Experience with agent evaluation, offline/online experiments, and human feedback loops in production.
Direct experience with RLHF, RLAIF, DPO, PPO, GRPO, or related optimization techniques.
Prior Staff, Senior Staff, Tech Lead, or equivalent senior IC experience.
Master's or PhD in CS, ML, AI, or a related field — or equivalent depth demonstrated through industry work.
Experience with production ML infrastructure: model serving, observability, data pipelines, feature stores, or experimentation platforms.
Research contributions via publications, patents, open-source work, or demonstrated applied research impact in RL, reward modeling, evaluation, or recommendation systems.

Responsibilities

Own the feedback learning roadmap
Define and execute the applied research agenda for feedback-driven agentic AI — from reward modeling and preference optimization to online learning and human feedback loops.
Translate user feedback, human evaluation data, and product signals into concrete training and optimization strategies.

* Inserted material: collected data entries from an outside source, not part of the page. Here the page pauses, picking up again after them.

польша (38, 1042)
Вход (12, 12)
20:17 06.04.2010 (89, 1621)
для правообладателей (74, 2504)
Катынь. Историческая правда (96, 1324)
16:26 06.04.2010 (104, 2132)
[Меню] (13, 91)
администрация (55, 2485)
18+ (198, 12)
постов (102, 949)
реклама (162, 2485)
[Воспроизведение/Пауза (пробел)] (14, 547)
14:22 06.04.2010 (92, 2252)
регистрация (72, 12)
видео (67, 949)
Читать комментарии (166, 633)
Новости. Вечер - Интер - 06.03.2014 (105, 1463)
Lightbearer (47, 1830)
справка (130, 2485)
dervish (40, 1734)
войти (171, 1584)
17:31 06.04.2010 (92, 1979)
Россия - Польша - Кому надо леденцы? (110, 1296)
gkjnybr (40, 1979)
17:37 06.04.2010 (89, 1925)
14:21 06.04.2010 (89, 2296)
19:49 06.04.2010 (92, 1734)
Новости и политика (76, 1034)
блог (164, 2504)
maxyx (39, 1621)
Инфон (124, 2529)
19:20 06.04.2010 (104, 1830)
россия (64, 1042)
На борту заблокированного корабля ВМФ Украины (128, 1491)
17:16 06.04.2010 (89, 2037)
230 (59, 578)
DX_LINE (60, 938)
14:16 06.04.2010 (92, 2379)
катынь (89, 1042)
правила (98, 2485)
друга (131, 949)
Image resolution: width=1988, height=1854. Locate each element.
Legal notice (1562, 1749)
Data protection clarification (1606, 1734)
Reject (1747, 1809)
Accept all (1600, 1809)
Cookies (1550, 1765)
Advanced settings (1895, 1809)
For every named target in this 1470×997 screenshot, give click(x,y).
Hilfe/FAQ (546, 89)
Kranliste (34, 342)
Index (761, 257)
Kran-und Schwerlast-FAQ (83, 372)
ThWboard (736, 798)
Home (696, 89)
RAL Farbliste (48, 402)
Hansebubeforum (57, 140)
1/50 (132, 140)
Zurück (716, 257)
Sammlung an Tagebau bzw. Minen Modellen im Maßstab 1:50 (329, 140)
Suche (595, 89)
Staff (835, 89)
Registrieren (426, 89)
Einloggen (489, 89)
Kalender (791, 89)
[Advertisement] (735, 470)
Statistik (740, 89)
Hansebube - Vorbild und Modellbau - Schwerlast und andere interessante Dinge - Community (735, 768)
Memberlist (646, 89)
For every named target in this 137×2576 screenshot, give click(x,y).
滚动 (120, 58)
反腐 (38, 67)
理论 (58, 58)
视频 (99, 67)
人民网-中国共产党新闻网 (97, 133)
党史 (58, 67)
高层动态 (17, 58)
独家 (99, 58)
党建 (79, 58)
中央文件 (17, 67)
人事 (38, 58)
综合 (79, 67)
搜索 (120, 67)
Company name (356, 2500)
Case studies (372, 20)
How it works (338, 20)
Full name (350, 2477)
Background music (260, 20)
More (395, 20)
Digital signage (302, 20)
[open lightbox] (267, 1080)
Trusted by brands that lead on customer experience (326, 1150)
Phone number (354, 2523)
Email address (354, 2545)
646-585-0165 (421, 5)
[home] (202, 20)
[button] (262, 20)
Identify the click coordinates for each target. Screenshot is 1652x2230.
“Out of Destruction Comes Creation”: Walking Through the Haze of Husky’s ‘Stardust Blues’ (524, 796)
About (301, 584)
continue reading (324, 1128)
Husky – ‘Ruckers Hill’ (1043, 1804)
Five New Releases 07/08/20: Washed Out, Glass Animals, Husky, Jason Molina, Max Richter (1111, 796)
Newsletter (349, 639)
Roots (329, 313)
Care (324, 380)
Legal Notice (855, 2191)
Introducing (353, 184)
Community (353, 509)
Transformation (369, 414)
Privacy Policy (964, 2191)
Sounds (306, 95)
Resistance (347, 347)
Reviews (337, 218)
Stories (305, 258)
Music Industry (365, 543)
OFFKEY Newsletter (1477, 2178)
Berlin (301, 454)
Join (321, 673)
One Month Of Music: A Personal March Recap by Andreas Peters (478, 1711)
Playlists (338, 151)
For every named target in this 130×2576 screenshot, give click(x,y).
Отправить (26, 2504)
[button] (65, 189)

Stay close to the research frontier on RLHF, RLAIF, DPO, PPO, GRPO, and related methods and know when to apply them versus when simpler approaches win.
Build production learning systems
Design and implement learning loops that improve agent reasoning, planning, tool use, and action execution over time.
Build evaluation frameworks that measure what matters: reasoning quality, instruction following, task success, safety, and real user outcomes — at both offline and online scale.
Run large-scale experiments that connect model changes to measurable improvements in user experience and business impact.
Provide technical leadership
Set technical direction across modeling, experimentation strategy, evaluation design, and production readiness — without requiring direct management authority.
Partner closely with product, engineering, design, and research teams to move work from prototype to shipped capability.
Communicate complex AI systems clearly to both technical and non-technical stakeholders.